##### ENTRIES SHOWN
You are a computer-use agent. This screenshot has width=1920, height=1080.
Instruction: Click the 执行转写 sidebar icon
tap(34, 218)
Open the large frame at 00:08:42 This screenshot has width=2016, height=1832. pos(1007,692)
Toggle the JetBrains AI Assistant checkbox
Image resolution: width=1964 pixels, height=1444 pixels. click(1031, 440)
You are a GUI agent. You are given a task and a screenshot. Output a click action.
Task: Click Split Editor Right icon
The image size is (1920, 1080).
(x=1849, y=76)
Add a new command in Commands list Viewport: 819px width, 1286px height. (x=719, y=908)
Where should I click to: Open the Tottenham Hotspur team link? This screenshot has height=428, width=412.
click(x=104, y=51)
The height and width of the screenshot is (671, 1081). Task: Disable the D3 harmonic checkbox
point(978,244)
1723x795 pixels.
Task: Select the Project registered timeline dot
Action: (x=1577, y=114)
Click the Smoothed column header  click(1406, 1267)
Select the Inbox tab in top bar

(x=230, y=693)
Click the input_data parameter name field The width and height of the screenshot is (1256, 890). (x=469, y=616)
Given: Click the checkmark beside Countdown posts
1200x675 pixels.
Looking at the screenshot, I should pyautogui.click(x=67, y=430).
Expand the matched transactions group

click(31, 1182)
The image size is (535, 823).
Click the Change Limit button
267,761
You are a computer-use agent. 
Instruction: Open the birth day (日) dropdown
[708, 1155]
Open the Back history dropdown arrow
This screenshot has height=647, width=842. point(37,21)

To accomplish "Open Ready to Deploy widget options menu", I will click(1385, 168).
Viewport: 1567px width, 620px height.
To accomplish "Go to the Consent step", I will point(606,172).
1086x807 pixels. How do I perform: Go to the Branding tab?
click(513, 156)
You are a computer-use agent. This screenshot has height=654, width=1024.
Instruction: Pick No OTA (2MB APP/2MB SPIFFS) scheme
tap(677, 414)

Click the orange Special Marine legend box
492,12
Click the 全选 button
##########
▸ OBJECTIVE: Could you rewrite every line of the entries above as a numbered list, leaving out the blank lines?

▸ WORKED SOLUTION:
1. You are a computer-use agent. This screenshot has width=1920, height=1080.
2. Instruction: Click the 执行转写 sidebar icon
3. tap(34, 218)
4. Open the large frame at 00:08:42 This screenshot has width=2016, height=1832. pos(1007,692)
5. Toggle the JetBrains AI Assistant checkbox
6. Image resolution: width=1964 pixels, height=1444 pixels. click(1031, 440)
7. You are a GUI agent. You are given a task and a screenshot. Output a click action.
8. Task: Click Split Editor Right icon
9. The image size is (1920, 1080).
10. (x=1849, y=76)
11. Add a new command in Commands list Viewport: 819px width, 1286px height. (x=719, y=908)
12. Where should I click to: Open the Tottenham Hotspur team link? This screenshot has height=428, width=412.
13. click(x=104, y=51)
14. The height and width of the screenshot is (671, 1081). Task: Disable the D3 harmonic checkbox
15. point(978,244)
16. 1723x795 pixels.
17. Task: Select the Project registered timeline dot
18. Action: (x=1577, y=114)
19. Click the Smoothed column header  click(1406, 1267)
20. Select the Inbox tab in top bar
21. (x=230, y=693)
22. Click the input_data parameter name field The width and height of the screenshot is (1256, 890). (x=469, y=616)
23. Given: Click the checkmark beside Countdown posts
24. 1200x675 pixels.
25. Looking at the screenshot, I should pyautogui.click(x=67, y=430).
26. Expand the matched transactions group
27. click(31, 1182)
28. The image size is (535, 823).
29. Click the Change Limit button
30. 267,761
31. You are a computer-use agent. 
32. Instruction: Open the birth day (日) dropdown
33. [708, 1155]
34. Open the Back history dropdown arrow
35. This screenshot has height=647, width=842. point(37,21)
36. To accomplish "Open Ready to Deploy widget options menu", I will click(1385, 168).
37. Viewport: 1567px width, 620px height.
38. To accomplish "Go to the Consent step", I will point(606,172).
39. 1086x807 pixels. How do I perform: Go to the Branding tab?
40. click(513, 156)
41. You are a computer-use agent. This screenshot has height=654, width=1024.
42. Instruction: Pick No OTA (2MB APP/2MB SPIFFS) scheme
43. tap(677, 414)
44. Click the orange Special Marine legend box
45. 492,12
46. Click the 全选 button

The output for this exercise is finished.